## Task prompt
Below are lines of data; restate word for word those running from the line containing "Image resolution: width=762" to the line containing "Given: Click the Más Info button", inclusive, and no others.

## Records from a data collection
______

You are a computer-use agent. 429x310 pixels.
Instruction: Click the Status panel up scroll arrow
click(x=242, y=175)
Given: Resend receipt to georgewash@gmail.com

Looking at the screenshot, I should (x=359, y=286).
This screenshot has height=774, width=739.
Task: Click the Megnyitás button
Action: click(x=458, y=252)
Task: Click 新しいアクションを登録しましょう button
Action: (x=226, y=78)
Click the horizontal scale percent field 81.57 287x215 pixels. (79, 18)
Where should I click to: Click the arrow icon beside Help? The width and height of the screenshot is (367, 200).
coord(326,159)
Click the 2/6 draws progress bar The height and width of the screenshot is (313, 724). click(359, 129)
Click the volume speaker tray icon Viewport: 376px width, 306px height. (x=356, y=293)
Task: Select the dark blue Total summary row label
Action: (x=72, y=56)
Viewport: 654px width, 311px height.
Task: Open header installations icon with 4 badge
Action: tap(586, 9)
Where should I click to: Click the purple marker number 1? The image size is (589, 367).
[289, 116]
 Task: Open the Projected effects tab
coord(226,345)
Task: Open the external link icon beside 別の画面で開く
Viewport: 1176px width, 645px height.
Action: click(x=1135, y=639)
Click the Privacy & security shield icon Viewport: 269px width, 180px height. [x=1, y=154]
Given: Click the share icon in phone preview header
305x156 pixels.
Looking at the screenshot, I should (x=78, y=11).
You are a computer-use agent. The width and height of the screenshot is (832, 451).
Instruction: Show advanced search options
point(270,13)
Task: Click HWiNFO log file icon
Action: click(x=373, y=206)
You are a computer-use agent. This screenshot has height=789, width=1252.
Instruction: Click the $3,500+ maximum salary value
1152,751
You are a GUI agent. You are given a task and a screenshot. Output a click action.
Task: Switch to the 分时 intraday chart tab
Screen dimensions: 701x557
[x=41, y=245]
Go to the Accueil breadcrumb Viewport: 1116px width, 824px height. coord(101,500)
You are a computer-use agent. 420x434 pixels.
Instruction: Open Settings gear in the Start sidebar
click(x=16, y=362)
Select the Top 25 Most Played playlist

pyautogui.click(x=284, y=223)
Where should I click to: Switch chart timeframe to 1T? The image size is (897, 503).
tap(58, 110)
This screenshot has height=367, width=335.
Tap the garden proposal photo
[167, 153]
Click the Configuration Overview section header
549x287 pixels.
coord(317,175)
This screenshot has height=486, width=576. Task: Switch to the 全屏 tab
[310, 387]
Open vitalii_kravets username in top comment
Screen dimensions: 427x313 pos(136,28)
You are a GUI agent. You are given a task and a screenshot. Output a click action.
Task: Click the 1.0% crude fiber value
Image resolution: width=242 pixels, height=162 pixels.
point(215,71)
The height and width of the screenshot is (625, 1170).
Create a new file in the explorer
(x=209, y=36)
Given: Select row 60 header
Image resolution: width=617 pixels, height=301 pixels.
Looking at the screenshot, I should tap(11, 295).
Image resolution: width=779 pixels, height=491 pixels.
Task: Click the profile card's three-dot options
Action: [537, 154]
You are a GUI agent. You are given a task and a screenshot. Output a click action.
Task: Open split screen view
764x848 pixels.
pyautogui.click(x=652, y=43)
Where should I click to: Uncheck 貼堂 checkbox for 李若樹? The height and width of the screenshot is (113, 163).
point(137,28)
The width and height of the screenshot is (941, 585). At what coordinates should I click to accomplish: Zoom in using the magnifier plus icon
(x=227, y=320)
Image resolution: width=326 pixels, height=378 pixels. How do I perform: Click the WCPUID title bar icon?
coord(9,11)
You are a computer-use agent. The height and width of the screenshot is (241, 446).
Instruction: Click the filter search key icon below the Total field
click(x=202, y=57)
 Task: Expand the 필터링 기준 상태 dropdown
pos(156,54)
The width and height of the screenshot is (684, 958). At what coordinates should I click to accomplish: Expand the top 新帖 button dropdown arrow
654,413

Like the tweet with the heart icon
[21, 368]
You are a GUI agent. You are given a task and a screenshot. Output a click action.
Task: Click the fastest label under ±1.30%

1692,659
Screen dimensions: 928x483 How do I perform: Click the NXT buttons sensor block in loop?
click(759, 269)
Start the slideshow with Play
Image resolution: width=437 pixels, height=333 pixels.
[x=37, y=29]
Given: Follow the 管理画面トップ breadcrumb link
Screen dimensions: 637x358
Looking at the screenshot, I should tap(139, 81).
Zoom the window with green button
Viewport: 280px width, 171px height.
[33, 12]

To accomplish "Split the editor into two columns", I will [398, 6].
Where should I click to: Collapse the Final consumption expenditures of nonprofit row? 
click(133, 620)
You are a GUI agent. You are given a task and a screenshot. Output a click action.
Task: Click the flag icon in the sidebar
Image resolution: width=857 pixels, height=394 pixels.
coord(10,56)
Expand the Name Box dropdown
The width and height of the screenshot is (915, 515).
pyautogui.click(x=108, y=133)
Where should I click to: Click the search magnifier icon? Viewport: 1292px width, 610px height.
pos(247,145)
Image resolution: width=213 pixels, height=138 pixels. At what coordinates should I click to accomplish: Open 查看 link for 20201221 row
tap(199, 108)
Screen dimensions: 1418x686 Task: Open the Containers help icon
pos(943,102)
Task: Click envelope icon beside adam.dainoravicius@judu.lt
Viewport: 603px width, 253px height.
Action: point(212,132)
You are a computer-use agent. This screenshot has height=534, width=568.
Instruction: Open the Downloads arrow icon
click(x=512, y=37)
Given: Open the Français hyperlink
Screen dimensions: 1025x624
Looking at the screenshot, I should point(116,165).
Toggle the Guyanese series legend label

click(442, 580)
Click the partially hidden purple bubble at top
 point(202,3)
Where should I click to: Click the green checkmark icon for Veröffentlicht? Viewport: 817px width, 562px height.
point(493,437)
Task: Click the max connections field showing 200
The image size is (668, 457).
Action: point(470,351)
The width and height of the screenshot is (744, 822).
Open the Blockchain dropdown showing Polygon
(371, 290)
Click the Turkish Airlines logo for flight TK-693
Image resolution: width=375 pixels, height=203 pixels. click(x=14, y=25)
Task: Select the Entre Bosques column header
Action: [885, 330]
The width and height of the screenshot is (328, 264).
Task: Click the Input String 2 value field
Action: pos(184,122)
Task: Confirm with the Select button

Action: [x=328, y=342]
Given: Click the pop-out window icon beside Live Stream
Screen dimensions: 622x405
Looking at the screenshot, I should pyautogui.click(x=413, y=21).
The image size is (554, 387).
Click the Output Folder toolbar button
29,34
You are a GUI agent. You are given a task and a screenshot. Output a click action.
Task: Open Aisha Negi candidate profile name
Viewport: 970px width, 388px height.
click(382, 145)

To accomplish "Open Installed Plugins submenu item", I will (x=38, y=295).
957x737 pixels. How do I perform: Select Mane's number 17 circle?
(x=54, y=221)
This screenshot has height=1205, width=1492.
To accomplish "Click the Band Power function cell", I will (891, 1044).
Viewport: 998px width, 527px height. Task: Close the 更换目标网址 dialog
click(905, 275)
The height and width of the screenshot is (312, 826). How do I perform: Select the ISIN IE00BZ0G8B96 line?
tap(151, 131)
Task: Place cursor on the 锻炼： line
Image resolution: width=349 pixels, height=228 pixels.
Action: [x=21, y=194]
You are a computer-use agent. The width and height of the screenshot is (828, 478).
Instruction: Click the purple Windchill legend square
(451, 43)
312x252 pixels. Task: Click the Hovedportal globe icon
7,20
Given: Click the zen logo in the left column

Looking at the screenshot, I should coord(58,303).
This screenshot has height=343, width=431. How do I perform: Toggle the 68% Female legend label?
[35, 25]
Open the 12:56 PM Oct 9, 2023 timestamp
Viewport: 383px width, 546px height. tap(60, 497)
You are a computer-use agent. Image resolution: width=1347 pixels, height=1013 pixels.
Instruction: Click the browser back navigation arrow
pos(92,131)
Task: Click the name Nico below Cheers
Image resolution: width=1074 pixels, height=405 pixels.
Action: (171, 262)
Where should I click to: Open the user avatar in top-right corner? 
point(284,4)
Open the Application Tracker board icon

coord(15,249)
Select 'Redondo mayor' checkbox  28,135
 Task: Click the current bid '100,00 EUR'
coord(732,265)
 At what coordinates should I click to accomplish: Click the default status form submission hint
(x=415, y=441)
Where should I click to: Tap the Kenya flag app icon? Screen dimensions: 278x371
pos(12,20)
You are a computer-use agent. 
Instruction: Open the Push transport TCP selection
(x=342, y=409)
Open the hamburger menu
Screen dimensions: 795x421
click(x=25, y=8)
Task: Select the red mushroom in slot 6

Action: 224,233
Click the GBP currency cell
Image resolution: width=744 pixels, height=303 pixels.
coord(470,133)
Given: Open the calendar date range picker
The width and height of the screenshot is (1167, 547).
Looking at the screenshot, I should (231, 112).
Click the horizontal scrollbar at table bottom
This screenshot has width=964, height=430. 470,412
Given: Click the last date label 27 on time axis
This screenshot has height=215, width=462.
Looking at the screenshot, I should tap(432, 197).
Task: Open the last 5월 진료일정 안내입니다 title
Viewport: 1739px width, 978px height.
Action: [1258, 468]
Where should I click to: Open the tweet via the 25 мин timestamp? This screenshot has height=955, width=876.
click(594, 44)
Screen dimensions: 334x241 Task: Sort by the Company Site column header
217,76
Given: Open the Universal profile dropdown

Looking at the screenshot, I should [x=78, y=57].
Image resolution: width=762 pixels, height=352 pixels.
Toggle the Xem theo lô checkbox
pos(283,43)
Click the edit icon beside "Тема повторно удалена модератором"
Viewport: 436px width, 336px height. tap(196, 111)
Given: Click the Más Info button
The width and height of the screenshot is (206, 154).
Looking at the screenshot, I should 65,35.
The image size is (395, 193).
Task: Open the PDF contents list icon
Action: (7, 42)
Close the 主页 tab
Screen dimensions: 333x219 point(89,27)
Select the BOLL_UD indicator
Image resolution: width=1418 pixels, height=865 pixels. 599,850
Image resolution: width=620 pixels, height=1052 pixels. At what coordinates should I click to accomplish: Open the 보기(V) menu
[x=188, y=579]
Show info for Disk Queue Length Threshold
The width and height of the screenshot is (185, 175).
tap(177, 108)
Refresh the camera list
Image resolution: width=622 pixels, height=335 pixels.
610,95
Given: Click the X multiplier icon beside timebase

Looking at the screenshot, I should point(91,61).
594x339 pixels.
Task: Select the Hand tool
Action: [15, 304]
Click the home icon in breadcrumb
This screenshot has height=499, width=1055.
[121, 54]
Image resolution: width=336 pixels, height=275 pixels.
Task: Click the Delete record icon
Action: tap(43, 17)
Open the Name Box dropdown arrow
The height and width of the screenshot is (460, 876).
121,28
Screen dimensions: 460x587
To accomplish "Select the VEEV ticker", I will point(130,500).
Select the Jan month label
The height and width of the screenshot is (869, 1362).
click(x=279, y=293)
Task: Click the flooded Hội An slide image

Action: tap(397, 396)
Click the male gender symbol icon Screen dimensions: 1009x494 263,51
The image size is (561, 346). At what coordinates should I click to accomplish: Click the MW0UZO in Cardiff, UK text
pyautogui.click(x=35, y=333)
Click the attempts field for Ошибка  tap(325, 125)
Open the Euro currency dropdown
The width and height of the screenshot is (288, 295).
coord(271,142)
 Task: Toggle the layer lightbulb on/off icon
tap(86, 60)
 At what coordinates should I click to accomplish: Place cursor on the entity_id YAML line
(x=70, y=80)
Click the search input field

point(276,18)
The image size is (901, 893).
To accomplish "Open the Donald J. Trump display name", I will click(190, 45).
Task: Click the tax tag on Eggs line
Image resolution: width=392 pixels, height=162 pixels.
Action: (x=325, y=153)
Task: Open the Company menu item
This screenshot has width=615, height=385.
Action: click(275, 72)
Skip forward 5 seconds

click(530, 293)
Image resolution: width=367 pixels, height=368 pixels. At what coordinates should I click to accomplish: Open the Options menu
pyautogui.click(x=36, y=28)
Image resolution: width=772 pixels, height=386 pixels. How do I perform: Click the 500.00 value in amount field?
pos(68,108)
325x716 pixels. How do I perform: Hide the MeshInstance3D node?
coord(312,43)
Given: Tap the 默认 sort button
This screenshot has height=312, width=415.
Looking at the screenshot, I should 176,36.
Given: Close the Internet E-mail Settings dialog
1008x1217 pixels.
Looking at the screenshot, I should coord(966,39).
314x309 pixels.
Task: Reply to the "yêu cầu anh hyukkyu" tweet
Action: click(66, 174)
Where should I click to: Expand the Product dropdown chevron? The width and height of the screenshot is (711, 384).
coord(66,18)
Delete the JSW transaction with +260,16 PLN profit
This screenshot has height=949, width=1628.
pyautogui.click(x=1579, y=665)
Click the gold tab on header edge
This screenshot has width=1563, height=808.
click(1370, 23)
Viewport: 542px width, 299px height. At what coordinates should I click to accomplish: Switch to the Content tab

______

## Response below
Image resolution: width=762 pixels, height=352 pixels.
Toggle the Xem theo lô checkbox
pos(283,43)
Click the edit icon beside "Тема повторно удалена модератором"
Viewport: 436px width, 336px height. tap(196, 111)
Given: Click the Más Info button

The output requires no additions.